The metaprogramming extends into storage as well. If an application uses a small set of files (which would normally require all the baggage of block devices and a file system), MirageOS can convert it into a static OCaml module that satisfies the file-system module signature, relieving it of the need for an external storage dependency. The entire MirageOS home page (http://openmirage.org) is served in this manner.
One (deliberate) consequence of metaprogramming is that large blocks of functionality may be entirely missing from the output binary. This makes dynamic reconfiguration of the most specialized targets impossible, and a configuration change requires the unikernel to be relinked. The lines of active (that is, post-configuration) code involved in a MirageOS Web server are shown in Table 1, giving a sense of the small amount of code involved in such a recompilation.
Linking the Xen unikernel. In a conventional OS, application source code is first compiled into object files via a native-code compiler and then handed off to a linker that generates an executable binary. After compilation, a dynamic linker loads the executable and any shared libraries into a process with its own address space. The process can then communicate with the outside world by system calls, mediated by the operating-system kernel. Within the kernel, various subsystems such as the network stack or virtual memory system process system calls and interacts with the hardware.
One downside to a unikernel is the burden it places on the cloud orchestration layers because of the need to schedule many more VMs with greater churn.
In MirageOS, the OCaml compiler receives the source code for an entire kernel's worth of code and links it into a stand-alone native-code object file. It is linked against a minimal runtime that provides boot support and the garbage collector. There is no preemptive threading, and the kernel is event driven via an I/O loop that polls Xen devices.
The Xen unikernel compilation derives its performance benefit from the fact that the running kernel has a single virtual address space, designed to run only the OCaml runtime. The virtual address space of the MirageOS Xen unikernel target is shown in Figure 4. Since all configuration information is explicitly part of the compilation, there is no longer a need for the usual dynamic linking support that requires executable mappings to be added after the VM has booted.13
Consider the life cycle of a traditional application. First the source code is compiled to a binary. Later, the binary is loaded into memory and an OS process is created to execute it. The first thing the running process will do is read its configuration file and specialize itself to the environment it finds itself in. Many different applications will run exactly the same binary, obtained from the same binary package, but with different configuration files. These configuration files are effectively additional program code, except they are normally written in ad hoc languages and interpreted at runtime rather than compiled.

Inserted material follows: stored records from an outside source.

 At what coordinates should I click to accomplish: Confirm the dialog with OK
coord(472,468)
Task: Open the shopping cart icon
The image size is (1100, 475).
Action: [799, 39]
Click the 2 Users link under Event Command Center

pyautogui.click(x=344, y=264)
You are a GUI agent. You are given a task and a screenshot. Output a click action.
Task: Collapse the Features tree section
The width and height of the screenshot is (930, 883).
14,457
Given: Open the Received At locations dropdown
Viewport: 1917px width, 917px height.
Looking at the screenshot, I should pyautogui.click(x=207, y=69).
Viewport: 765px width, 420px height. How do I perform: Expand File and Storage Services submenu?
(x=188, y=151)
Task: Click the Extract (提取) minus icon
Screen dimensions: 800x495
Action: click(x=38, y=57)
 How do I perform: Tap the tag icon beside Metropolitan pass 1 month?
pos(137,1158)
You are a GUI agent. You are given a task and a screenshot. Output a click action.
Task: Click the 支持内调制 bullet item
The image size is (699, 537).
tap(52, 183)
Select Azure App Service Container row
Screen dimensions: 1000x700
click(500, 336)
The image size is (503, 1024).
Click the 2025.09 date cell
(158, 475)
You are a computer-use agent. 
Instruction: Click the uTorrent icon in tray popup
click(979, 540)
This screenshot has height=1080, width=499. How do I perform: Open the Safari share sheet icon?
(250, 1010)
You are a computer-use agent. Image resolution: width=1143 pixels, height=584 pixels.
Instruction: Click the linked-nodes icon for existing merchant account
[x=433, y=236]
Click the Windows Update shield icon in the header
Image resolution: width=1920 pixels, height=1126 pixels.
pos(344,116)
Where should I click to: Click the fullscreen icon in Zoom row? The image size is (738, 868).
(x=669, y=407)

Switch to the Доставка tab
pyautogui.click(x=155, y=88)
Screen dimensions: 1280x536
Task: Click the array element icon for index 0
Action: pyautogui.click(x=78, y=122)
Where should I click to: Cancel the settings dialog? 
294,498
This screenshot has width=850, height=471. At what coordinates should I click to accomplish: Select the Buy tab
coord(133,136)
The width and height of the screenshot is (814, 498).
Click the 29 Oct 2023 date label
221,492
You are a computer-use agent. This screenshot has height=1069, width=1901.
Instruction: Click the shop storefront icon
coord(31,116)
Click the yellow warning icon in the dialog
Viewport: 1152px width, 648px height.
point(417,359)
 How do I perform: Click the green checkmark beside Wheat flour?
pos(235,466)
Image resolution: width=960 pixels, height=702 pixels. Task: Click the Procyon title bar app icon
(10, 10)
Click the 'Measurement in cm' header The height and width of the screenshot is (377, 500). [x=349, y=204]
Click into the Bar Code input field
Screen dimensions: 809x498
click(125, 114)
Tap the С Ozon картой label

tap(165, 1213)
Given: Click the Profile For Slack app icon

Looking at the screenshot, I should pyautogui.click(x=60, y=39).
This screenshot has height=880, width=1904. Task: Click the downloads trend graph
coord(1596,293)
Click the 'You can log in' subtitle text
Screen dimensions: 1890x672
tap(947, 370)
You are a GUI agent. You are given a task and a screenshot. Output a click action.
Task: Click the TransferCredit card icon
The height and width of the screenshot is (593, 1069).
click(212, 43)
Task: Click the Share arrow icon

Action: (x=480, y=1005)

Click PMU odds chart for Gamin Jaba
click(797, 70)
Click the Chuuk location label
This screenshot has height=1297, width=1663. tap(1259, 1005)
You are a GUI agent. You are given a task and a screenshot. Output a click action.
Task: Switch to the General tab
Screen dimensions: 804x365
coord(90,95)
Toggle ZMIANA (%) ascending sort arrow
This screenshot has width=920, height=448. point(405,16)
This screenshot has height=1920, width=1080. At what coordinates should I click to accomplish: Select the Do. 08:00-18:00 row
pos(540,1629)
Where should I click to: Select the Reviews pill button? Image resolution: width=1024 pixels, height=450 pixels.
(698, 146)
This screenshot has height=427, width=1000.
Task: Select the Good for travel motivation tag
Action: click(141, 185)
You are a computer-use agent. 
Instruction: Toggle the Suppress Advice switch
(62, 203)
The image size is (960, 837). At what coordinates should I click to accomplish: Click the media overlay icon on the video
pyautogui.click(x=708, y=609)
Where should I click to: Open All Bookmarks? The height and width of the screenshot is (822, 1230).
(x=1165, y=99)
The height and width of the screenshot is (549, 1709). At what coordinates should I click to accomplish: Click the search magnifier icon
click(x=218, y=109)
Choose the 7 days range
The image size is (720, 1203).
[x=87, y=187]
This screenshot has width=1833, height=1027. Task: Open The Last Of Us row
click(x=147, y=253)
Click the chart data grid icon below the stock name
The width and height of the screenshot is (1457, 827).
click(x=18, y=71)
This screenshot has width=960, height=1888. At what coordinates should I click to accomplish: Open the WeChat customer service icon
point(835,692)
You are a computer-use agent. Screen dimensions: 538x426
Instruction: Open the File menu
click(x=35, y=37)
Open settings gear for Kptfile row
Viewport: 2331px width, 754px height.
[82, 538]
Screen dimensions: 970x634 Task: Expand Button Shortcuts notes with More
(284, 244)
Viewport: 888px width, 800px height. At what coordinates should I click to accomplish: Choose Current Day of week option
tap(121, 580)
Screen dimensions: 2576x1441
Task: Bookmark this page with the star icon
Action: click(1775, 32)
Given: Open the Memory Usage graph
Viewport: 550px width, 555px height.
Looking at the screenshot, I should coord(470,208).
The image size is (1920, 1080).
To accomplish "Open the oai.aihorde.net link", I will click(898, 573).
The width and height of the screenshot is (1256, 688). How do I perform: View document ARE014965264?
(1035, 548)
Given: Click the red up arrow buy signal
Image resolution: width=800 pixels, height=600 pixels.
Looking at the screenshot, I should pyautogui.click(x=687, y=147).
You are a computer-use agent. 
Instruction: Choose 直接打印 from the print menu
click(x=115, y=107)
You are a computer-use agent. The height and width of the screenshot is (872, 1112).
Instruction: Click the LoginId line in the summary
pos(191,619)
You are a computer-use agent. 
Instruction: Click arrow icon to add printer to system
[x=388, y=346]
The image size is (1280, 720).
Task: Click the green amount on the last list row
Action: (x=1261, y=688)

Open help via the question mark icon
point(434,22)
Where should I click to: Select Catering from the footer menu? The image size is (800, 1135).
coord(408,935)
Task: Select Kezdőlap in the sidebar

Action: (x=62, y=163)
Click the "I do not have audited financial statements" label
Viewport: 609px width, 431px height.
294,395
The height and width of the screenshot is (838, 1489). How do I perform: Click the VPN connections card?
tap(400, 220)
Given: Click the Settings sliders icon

Deployment and management. Configuration is a considerable overhead in managing the deployment of a large cloud-hosted service. The traditional split between the compiled (code) and interpreted (configuration) is unnecessary with unikernel compilation. Application configuration is codeperhaps as an embedded domain-specific languageand the compiler can analyze and optimize across the whole unikernel.
In MirageOS, rather than treating the database, Web server, and so on, as independent applications that must be connected by configuration files, they are treated as libraries within a single application, allowing the application developer to configure them using either simple library calls for dynamic parameters or metaprogramming tools for static parameters. This has the useful effect of making configuration decisions explicit and programmable in a host language rather than manipulating many ad hoc text files and thus benefiting from static-analysis tools and the compiler's type checker. The result is a big reduction in the effort needed to configure complex multiservice application VMs.
One downside to a unikernel is the burden it places on the cloud orchestration layers because of the need to schedule many more VMs with greater churn (since every reconfiguration requires the VM to be redeployed). The popular orchestration implementations have grown rather organically in recent years and consist of many distributed components that are not only difficult to manage, but also relatively high in latency and resource consumption.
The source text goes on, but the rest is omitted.